La France essuie le pire déficit commercial de son histoire


Publié le 7 févr. 2023 à 9:02

Quand le ministre de l’Economie Bruno Le Maire se félicite de la résilience de l’économie française l’an dernier, il occulte les pertes abyssales du commerce extérieur, un des marqueurs de la compétitivité de notre pays. En 2022, le déficit de la balance commerciale des biens a, en effet, pour la première fois, dépassé les 160 milliards d’euros, à précisément 164 milliards. Si ce n’est pas une surprise, ce chiffre est néanmoins nettement supérieur aux 156 milliards d’euros de pertes anticipés par l’exécutif et près du double des 85 milliards enregistrés un an plus tôt. Pour mémoire, le trou était inférieur à 60 milliards en 2019 avant l’épidémie de Covid-19.

En revanche, les échanges de services enregistrent un excédent record de 50 milliard d’euros, après 36 milliards en 2021, porté par le retour des touristes étrangers en France et la bonne santé du fret maritime et des services financiers.

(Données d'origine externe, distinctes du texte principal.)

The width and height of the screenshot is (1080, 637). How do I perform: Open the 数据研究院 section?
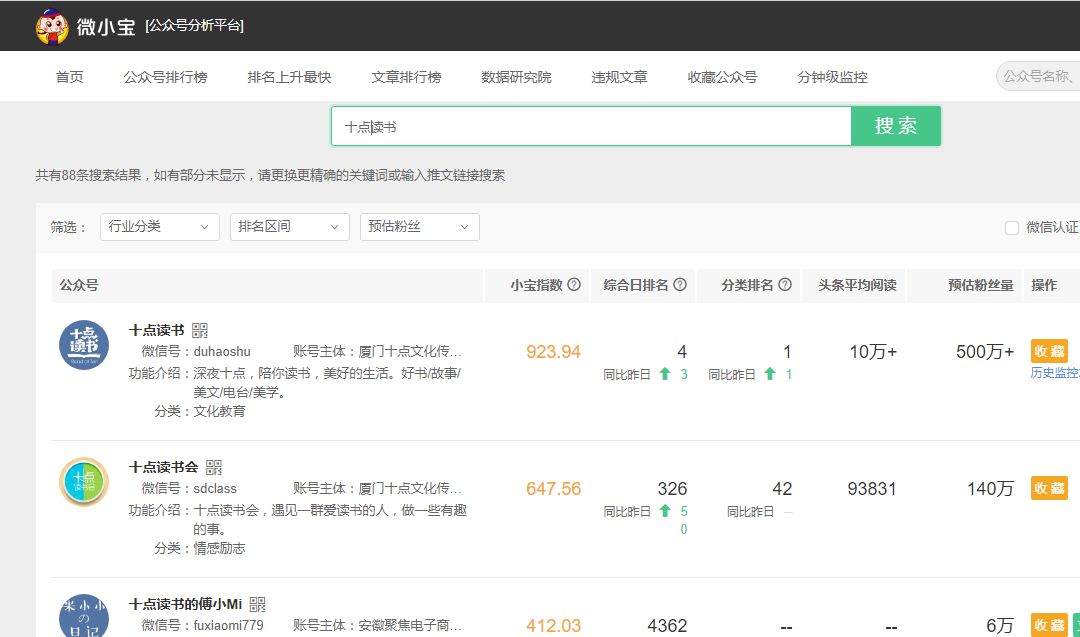pos(516,76)
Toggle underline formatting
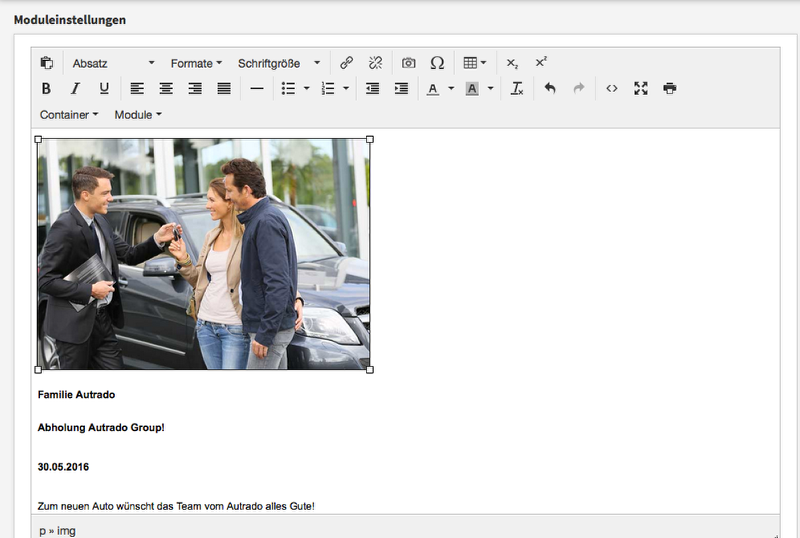The width and height of the screenshot is (800, 538). pos(104,89)
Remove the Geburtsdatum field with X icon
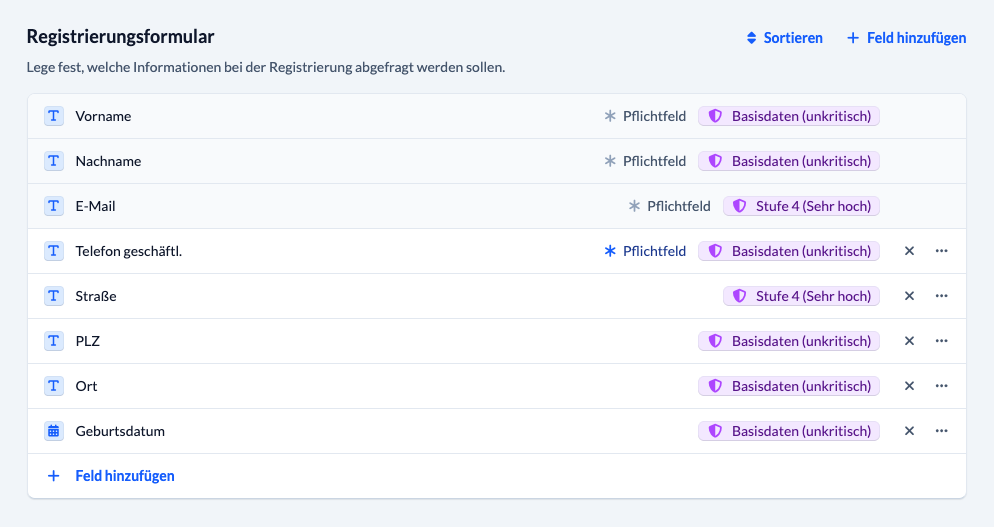This screenshot has width=994, height=527. pos(909,431)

La balance des revenus affiche elle aussi un excédent de 31 milliards.elle aussi améliorée Excédentaire en 2021, la balance courante de la France -qui comprend aussi les revenus des investissements directs à l’étranger) – a plongé dans le rouge l’an dernier. Ces bonnes nouvelles méritent d’être mentionnées

Facture énergétique en hausse de 70 milliards

Après la crise sanitaire, les tensions géopolitiques liées à l’invasion de l’ Ukraine par la Russie ont évidemment pesé. Malgré un ralentissement du commerce mondial, les exportations hexagonales ont certes fortement rebondi en valeur, de 18%.

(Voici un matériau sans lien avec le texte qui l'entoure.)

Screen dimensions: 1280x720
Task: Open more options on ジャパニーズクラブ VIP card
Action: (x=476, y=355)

Elles n’ont toutefois pas compensé les importations, dont la valeur a mécaniquement été gonflée par la flambée des cours de l’énergie et la dépréciation de l’euro face au dollar, de 11% en moyenne. In fine 86% de l’aggravation du déficit extérieur sur un an a été liée à l’envol de lafacture énergétique. «Les coûts de l’énergie ont doublé par rapport à 2021» a rappelé le ministre du Commerce extérieur et de l’attractivité Olivier Becht. Les achats de gaz par exemple ont été multipliés par 2,4. La France a également dû importer de l’électricité. Résultat, la facture énergétique est passée en un an de 45 milliards d’euros à 115 milliards.

Aggravation du déficit hors énergie

Si cette situation n’est pas spécifique à la France et touche tous ses voisins, elle s’inscrit dans la continuité d’une dégradation continue du commerce extérieur tricolore. En 2022, le déficit hors énergie s’est lui aussi aggravé. «Il explique près de la moitié du déficit de la balance des biens», a précisé Olivier Becht. Des secteurs tels la production agricole, les cosmétiques, la parfumerie, ou la pharmacie ont certes enregistré une forte poussée de leurs ventes à l’étranger. Mais l’aéronautique, secteur clé à l’export n’a pas retrouvé ses niveaux de ventes d’avant le Covid. Au delà, «vingt-cinq ans de désindustrialisation, cela se paie ! », a reconnu Olivier Becht.

Tout en se félicitant de la hausse du nombre de sociétés françaises exportatrices passées de 130.000 à 144.00, le ministre a aussi pointé la faiblesse des PME françaises à l’exportation.

« Si l’on compare par rapport à 2019, seule 60% de la détérioration du déficit commercial en 2022 découle de l’énergie, 40% provient de l’aggravation du déficit hors énergie et la dégradation concerne toutes les branches de l’industrie », observe Olivier Redoules, économiste chez Rexecode.

Dans des travaux récents , l’expert montre d’ailleurs qu’entre 2019 et 2022, la part des exportations françaises de biens dans le total de la zone euro a reculé de 0,9 point.

Possible amélioration

Olivier Redoules estime toutefois qu’une amélioration est possible cette année: «Le déficit commercial hors énergie pourrait se réduire en 2023, estime-t-il. Les ventes d’aéronautique et d’automobile devraient rebondir avec l’attenuation des contraintes pesant sur la production. Par ailleurs les nouvelles conjoncturelles sont plutôt positives ». Pour le reste « la situation est trop incertaine et dépendra de l’évolution du contexte énergétique ». Dans son projet de loi de finances pour 2023, Bercy table en tous cas sur un déficit toujours très élevé, de 154 milliards d’euros cette année.